Phase I dose-escalation study to determine the safety, tolerability, preliminary efficacy and pharmacokinetics of an intratumoral injection of tigilanol tiglate (EBC-46)

Tigilanol tiglate, a short-chain diterpene ester, is being developed as intratumoral treatment of a broad range of cancers. We conducted the first-in-human study of intratumoral tigilanol tiglate in patients with solid tumors. Tigilanol tiglate was administered in a multicentre, non randomized, single-arm study, with escalating doses beginning with 0·06 mg/m 2 in tumors estimated to be at least twice the volume of injection (dose-escalation cohorts).
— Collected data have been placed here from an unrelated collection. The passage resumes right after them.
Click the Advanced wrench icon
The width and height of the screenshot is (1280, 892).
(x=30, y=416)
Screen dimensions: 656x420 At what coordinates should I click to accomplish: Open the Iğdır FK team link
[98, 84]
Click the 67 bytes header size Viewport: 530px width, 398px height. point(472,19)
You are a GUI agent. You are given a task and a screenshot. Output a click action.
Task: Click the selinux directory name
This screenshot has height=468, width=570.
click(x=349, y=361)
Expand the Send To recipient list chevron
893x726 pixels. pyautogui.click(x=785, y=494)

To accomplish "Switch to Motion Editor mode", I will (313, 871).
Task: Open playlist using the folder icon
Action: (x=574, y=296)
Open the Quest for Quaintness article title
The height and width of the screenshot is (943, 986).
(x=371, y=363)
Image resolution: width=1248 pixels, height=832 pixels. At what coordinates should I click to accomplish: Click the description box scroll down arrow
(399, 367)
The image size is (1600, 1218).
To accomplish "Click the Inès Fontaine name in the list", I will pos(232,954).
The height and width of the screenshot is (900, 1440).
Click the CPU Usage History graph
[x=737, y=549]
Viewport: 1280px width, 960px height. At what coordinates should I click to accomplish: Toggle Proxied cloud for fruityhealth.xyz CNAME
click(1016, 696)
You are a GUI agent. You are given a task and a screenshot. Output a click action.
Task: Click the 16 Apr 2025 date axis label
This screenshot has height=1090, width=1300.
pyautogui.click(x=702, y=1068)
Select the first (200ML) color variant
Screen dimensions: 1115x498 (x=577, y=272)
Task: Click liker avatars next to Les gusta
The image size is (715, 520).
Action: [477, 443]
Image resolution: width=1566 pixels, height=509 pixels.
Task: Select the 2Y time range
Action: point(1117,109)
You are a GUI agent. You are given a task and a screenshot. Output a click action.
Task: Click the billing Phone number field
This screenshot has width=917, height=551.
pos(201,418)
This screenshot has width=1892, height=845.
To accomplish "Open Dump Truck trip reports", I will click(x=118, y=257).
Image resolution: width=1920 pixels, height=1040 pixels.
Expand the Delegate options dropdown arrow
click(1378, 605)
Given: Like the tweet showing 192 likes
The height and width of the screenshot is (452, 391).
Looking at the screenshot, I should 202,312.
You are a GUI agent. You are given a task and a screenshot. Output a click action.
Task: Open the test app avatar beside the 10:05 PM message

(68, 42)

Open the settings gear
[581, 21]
Patients with smaller tumors were assigned to the local effects cohort and received the appropriate dose for tumor size. Twenty-two patients were enrolled. The maximum dose was 3·6 mg/m 2 and the maximum tolerated dose was not reached. There was one report of dose-limiting toxicity (upper airway obstruction), two serious adverse events (upper airway obstruction and septicemia), 160 treatment-emergent adverse events, and no deaths. Injection site reactions in all tumors and tumor types occurred even at the lowest dose. Six of the 22 patients experienced a treatment response, with four of the six patients achieving complete response. Intratumoral tigilanol tiglate was generally well tolerated, the maximum tolerated dose was not reached, and clinical activity was observed in 9 tumor types including complete response in four patients. These results support the continued development of tigilanol tiglate for intratumoral administration. QBiotics Group Limited Brisbane, Queensland, Australia was the sponsor of the study.